YOUR ASSIGNMENT → Give back the line containing "Switch to the" along with every line after it, exactly, until the entries end.

SUPPLIED MATERIAL Start Marker

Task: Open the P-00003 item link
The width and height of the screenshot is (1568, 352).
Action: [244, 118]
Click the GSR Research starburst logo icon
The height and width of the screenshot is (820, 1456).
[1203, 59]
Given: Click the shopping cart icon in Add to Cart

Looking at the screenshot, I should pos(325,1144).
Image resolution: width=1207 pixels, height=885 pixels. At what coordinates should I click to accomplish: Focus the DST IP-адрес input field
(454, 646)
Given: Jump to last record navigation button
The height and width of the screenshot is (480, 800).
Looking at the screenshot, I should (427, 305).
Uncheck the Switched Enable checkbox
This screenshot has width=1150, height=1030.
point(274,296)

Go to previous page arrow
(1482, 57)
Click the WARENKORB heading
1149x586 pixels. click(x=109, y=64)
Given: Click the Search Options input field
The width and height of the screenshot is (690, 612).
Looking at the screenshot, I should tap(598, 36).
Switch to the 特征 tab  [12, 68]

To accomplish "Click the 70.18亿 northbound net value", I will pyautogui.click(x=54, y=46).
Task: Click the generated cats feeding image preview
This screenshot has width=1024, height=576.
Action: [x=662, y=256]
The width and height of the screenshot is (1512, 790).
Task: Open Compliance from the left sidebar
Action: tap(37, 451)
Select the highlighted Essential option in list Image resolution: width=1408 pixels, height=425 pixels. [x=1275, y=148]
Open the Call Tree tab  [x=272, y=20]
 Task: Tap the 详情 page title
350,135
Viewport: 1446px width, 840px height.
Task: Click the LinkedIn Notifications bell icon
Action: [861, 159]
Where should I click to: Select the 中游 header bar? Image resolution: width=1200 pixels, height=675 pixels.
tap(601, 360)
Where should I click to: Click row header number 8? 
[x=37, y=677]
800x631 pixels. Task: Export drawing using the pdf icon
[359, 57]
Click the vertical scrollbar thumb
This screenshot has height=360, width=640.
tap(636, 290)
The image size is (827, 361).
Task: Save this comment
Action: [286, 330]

SUPPLIED MATERIAL End Marker

RESPONSE BELOW →
Switch to the 特征 tab  [12, 68]

To accomplish "Click the 70.18亿 northbound net value", I will pyautogui.click(x=54, y=46).
Task: Click the generated cats feeding image preview
This screenshot has width=1024, height=576.
Action: [x=662, y=256]
The width and height of the screenshot is (1512, 790).
Task: Open Compliance from the left sidebar
Action: tap(37, 451)
Select the highlighted Essential option in list Image resolution: width=1408 pixels, height=425 pixels. [x=1275, y=148]
Open the Call Tree tab  [x=272, y=20]
 Task: Tap the 详情 page title
350,135
Viewport: 1446px width, 840px height.
Task: Click the LinkedIn Notifications bell icon
Action: [861, 159]
Where should I click to: Select the 中游 header bar? Image resolution: width=1200 pixels, height=675 pixels.
tap(601, 360)
Where should I click to: Click row header number 8? 
[x=37, y=677]
800x631 pixels. Task: Export drawing using the pdf icon
[359, 57]
Click the vertical scrollbar thumb
This screenshot has height=360, width=640.
tap(636, 290)
The image size is (827, 361).
Task: Save this comment
Action: [286, 330]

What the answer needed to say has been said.